Native Plants

Native plants are an important part of our ecological heritage and endangered wildlife and pollinator habitats. They are uniquely suited to challenges associated with our soils and climate. Design and maintenance are a little different with natives than with traditional plantings, so here are some tips to help you get started.

Mother Nature: The Ultimate Landscape Designer

Visit a wild place with the characteristics you want in your landscape. Pick out the elements that define the space, then exaggerate the number of those plants to amplify the character of the space and repeat them to create a coherent design. In wild areas, plants form communities. They grow better as groups, rather than as isolated individuals. Place plants close enough together so they grow together at maturity. Native landscapes are often planted one plant per square foot. Small groundcovers can work to bridge the gap between larger plants so the design legibility is not compromised.

Using “Nativars”

Nativars are plants that were selected from native plant species because of a specific trait: size, brighter flowers, better structure, less aggressive habit, or improved disease resistance. There is research that suggests they may have less value to wildlife because of color and height changes, but some of these plants may fit better into smaller landscapes, or fill in a seasonal theme that might be lacking. We love a balanced blend of natives with some cultivated varieties.

Creating the Structure

These plants could be trees, shrubs, large grasses or perennials with distinctive silhouettes that anchor the eye and provide structure, even during the winter.
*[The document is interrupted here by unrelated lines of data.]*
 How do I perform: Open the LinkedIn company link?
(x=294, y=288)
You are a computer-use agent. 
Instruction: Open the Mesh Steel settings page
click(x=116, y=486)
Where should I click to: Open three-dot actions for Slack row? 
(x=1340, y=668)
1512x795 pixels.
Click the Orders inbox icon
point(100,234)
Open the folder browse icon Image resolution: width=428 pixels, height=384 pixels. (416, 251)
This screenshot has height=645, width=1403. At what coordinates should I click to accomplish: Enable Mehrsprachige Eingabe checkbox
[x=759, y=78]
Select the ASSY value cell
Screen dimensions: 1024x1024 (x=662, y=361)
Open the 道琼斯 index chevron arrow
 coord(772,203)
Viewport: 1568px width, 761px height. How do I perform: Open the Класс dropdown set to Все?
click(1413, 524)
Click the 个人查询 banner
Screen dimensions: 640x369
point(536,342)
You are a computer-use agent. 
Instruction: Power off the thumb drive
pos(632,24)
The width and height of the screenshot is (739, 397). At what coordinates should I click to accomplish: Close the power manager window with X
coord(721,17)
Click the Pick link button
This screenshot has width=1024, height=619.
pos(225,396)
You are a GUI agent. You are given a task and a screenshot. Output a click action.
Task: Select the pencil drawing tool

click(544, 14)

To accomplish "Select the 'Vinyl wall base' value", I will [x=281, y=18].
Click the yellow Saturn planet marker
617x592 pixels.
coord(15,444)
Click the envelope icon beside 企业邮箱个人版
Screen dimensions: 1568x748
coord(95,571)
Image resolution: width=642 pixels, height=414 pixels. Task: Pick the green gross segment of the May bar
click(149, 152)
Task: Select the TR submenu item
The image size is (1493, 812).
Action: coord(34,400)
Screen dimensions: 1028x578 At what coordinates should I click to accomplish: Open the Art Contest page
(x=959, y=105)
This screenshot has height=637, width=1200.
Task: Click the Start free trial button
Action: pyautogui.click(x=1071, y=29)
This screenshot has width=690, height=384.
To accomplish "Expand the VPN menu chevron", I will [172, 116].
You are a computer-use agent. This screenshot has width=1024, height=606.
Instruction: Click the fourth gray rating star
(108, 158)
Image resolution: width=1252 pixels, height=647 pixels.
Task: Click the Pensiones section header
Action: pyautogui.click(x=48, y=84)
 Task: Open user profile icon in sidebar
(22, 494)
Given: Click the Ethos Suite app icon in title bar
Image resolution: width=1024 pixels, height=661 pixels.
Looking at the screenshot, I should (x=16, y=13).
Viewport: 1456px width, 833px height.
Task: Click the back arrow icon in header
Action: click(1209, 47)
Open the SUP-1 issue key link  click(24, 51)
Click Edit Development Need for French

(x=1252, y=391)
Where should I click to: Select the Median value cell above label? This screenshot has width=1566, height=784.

They should be 10-15% of the landscape.

Try sand cherry, leadplant, false indigo, Joe Pye weed, Culver’s root, big bluestem, Indian grass, or switchgrass.

Seasonally Changing Themes

These plants are used in large masses to create visual impact during different times of the year. In native landscapes these plants often reseed, multiply, and move around, and that’s ok! They should be 25-40% of the landscape.

Think of iconic 1-3 foot plants that define each season: early-blooming pasqueflower and phlox; showy summer flowers like beebalm, coneflower, milkweeds, and yarrow; and fall color favorites like asters, goldenrod, rudbeckia, and grasses.

Functional Plants

These plants are typically ground covers that hug the earth underneath showy plants and support the health of the landscape by suppressing weeds, cooling the soil, and preventing erosion. These make up 30-50% of the landscape.

Try poppy mallow, primrose, wild petunia, sedges, geraniums, or prairie smoke

Leave a Little Mess

Natural landscapes sustain themselves without becoming depleted by recycling old, dead plant matter into nutrients. Removing these resources makes plants more dependent on inputs from us to survive. Try cutting down old plant material in late winter and mulching it with a mower to jump-start the decomposing process that feeds plants during the growing season.